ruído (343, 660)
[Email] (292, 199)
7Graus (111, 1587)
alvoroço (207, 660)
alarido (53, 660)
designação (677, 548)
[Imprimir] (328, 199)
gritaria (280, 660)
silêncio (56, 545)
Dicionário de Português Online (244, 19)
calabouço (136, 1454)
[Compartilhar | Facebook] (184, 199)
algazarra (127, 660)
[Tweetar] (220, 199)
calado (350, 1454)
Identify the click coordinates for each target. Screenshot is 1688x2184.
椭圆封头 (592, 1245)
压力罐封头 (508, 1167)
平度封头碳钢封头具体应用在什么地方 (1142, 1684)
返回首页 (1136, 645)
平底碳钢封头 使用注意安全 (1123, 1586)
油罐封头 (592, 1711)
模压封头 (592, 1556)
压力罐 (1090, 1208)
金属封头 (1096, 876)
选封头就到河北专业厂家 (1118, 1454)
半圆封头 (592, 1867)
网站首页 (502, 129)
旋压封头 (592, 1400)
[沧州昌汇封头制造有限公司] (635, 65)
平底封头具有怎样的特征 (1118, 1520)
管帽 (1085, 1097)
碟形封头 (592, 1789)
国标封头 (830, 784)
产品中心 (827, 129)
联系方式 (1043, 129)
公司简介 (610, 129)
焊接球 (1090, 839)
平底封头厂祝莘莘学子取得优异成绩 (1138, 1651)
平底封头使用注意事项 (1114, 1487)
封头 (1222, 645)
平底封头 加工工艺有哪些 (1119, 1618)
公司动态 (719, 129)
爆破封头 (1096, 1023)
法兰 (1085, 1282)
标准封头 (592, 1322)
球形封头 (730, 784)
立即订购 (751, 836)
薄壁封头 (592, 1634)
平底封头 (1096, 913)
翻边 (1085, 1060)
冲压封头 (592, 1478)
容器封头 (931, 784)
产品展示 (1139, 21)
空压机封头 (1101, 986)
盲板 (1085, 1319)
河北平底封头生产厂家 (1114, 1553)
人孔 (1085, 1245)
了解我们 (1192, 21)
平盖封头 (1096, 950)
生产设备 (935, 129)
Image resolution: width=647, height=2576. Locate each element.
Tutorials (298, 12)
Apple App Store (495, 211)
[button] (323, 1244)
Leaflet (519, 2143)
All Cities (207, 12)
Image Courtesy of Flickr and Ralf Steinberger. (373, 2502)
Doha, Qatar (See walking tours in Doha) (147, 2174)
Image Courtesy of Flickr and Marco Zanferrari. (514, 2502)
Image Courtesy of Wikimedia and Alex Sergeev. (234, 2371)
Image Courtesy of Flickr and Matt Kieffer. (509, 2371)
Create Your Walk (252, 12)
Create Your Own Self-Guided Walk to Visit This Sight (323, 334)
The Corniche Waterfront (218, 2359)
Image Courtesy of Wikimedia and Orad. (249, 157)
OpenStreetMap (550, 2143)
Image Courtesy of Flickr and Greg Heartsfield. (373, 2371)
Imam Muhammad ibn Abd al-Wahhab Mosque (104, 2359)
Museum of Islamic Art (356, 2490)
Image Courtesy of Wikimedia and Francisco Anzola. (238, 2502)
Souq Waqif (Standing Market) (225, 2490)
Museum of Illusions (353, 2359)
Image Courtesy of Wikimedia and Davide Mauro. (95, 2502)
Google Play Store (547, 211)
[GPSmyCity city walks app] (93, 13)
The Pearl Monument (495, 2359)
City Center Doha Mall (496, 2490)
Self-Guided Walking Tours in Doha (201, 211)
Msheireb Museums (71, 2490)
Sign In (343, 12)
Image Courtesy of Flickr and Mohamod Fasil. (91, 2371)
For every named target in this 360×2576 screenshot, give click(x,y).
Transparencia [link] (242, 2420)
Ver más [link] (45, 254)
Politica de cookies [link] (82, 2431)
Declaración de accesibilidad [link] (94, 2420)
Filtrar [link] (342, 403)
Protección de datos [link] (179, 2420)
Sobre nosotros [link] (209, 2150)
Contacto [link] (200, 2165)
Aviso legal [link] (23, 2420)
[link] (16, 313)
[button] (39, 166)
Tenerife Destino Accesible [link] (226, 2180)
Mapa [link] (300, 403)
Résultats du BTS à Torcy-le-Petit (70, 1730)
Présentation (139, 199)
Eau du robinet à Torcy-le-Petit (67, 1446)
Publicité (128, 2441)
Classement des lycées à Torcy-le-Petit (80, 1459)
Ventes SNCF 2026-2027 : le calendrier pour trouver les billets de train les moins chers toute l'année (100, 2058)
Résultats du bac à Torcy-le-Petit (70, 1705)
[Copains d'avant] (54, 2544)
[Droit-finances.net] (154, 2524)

__EXERCISE DIRECTIONS__
From the records above, pull every line that has the string "click" and copy it.

__RESPONSE TO THE EXERCISE__
Identify the click coordinates for each target. Screenshot is 1688x2184.
For every named target in this 360×2576 screenshot, give click(x,y).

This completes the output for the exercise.